22. So viele Frauen und Mädchen sind seit Anfang des Jahres in der Schweiz Opfer von Femiziden geworden.
Femizide sind Tötungsdelikte, die sich gegen Frauen richten, weil sie Frauen sind. Sie gelten als die Spitze des Eisbergs der geschlechtsbezogenen Gewalt, die laut der Fachstelle für Gleichstellung in den allermeisten Fällen von Partnern, Ex-Partnern oder dem familiären Umfeld ausgeht.
Die Schweiz hat sich mit der Ratifizierung der Istanbul-Konvention 2018 dazu verpflichtet, Gewalt gegen Frauen zu bekämpfen. Die dokumentierten Fälle nehmen jedoch nicht ab, sondern zu.
Während der Begriff des «Femizids» bei Expertinnen, Aktivistinnen und zunehmend auch in breiteren Teilen der Gesellschaft Verwendung findet, ist er nicht Teil der offiziellen Sprache des Bundes.
So sucht man auch vergeblich nach offiziellen Statistiken zu Femiziden. watson beruft sich auf die Rechercheplattform Stop Femizid, die Medienberichte und Polizeirapporte nach Morden an Frauen durchforstet und zusammenträgt. Die Dunkelziffer dürfte hingegen hoch sein, heisst es dort.

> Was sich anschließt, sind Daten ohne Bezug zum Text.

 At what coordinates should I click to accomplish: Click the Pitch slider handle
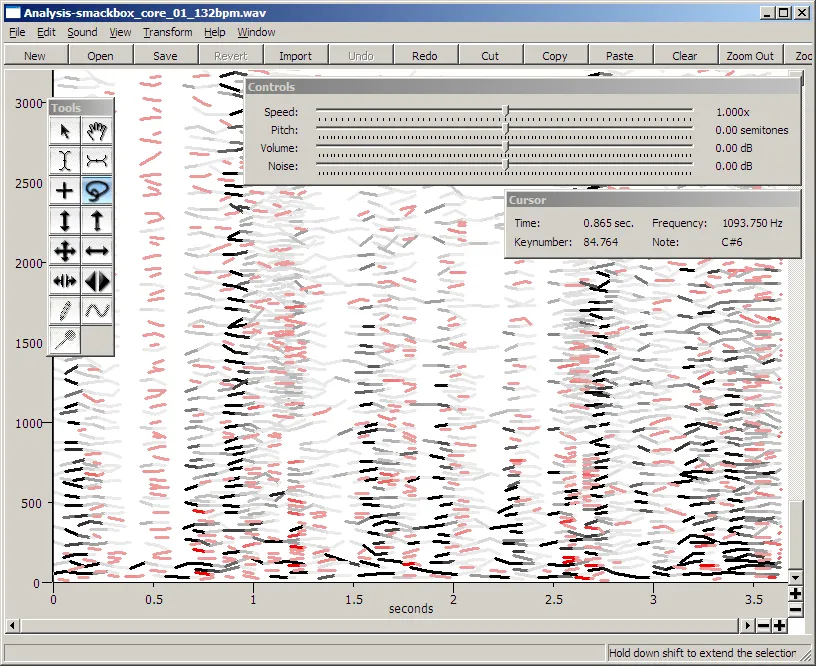(505, 130)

Gemäss den Zahlen von «Stop Femizid» hat im laufenden Jahr alle 11 Tage ein Mann eine Frau getötet. Damit sind in diesem Jahr bereits mehr Frauen ermordet worden als im gesamten vergangenen Jahr. Setzt sich dieser Trend fort, könnte die Schweiz Ende des Jahres einen historischen Höchstwert an Femiziden erreichen.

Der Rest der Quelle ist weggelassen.